US and allies try to untangle touchy questions of trade

Trade disputes continue to pile up storm clouds over the transatlantic alliance, much to the dismay of Washington and its closest European allies.

Dismay or not, no clear solution is yet in sight for the two major disputes - steel trade and the Soviet natural gas pipeline.

Both issues have come to a head when unemployment in the United States and the European Community (EC) stands at the highest point since World War II, posing potentially dangerous political and social problems.

The steel problem, primarily an internal matter between the US and the EC, boils around the question of how much steel the United States is willing to allow European producers to dump below cost in the US, at a time when American steel plants are operating at 40 percent of capacity.

Foreign steel now supplies nearly 25 percent of the US market. Hard-hit American steelmakers have laid off more than 100,000 blue-collar steelworkers.

Steelmakers in the US and Europe tick off a litany of similar problems. Their plants are old-fashioned. Labor is expensive. World demand for steel stagnates. More modern steel plants in Japan, Taiwan, South Korea, and advanced developing countries can undersell American and European producers.

Wages paid to US steelworkers, says Robert W. Crandall of the Brookings Institution, ''are 70 to 75 percent above the average US manufacturing wage'' and $10 an hour higher than similar pay in Japan.

Hundreds of thousands of European steelworkers also are out of work. ''For a small industrial power like Luxembourg,'' says Mr. Crandall, ''where one out of every six workers is in steel, it is a terrible problem.''

Throughout the EC the cry goes up: What do we do with surplus workers, while obsolete steel mills are phased out?

One expedient has been the use of subsidy. In various ways several EC governments subsidize the export of steel, often selling below cost in the United States.

Negotiations on the problem were preempted early in 1982 when seven major American steel firms filed formal dumping and subsidy complaints with the US Commerce Department against some European and other foreign producers.

Under US law, the Commerce Department had no alternative but to investigate the complaints - even as Commerce Secretary Malcolm Baldrige was successfully negotiating import limitations on European steel.

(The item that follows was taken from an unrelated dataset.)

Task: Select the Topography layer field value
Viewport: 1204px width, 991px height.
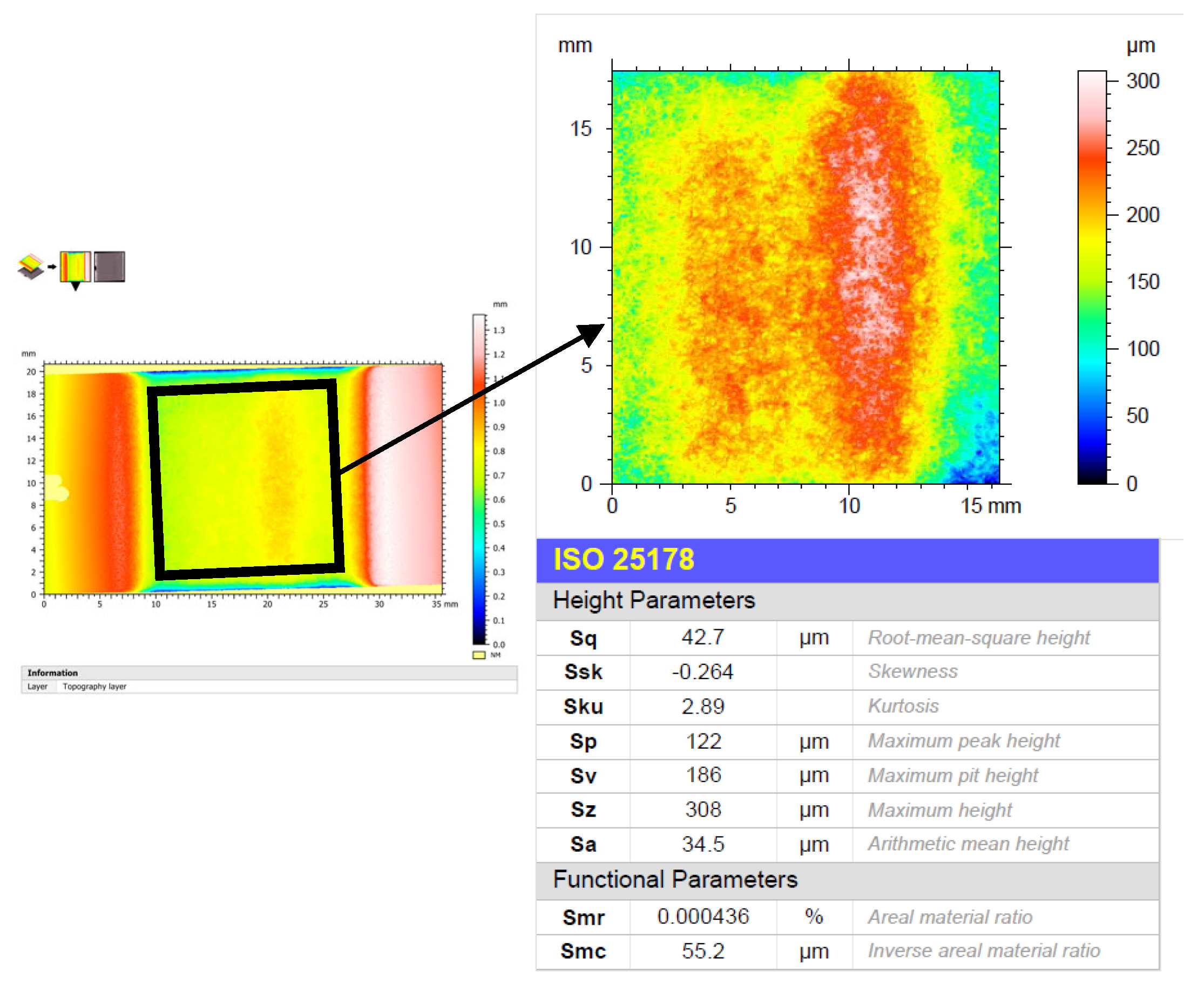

US steel firms rejected the limitations as insufficient. Next month the International Trade Commission, a domestic US agency, will determine the extent of injury to American steel producers. Countervailing duties then will be levied against offending European imports.

Mr. Baldrige argues that US firms would have done better to accept the quotas. American steelmakers claim they need protection against cheap foreign imports while they undertake the expensive task of making their industry leaner and more modern.

Basic to the allied dispute over the Soviet natural gas pipeline, destined to carry Siberian gas to Western Europe beginning in the mid-1980s, is the conviction of key Reagan administration officials that hard currency earnings from gas sales will bolster Moscow's warmaking potential.

For more than a decade the Soviets have earned billions of dollars from the sale to the West of oil and gold. Gold continues to be a major hard-currency earner. But sales of oil to Western countries are expected to dwindle and end, as Soviet domestic consumption grows and production levels off or declines.

Shorn of billions of dollars worth of oil sales, the argument runs, Moscow would have to cut back on military spending - unless another source of foreign currency earnings opens up. That source would be earnings from Siberian gas, estimated to bring a yearly flow of $5 billion to $10 billion to the USSR when deliveries to Western Europe are fully on-stream.

This served as background to President Reagan's ban on sales of pipeline equipment or technology to the Soviets by American firms. Later these sanctions were extended to European firms selling equipment either made in the US or in Europe under American license.

European governments denounced this White House intrusion into their domains and ordered their companies to fulfill pipeline contracts already signed - signed, in fact, before the Reagan ban went into effect.

So far the US has applied sanctions against two French, one British, and one Italian company, with others due to follow as future deliveries to the Soviets are made.

A search now is on for a compromise that would keep some pressure on the Soviet economy, while allowing Mr. Reagan to back off gracefully from at least the European aspect of his sanctions.

Central to that compromise, key officials say, would be US-European agreement on eliminating all credit and price subsidies to the Soviet Union in major fields of trade, plus a tighter allied ban on sales of strategic goods to the Eastern bloc.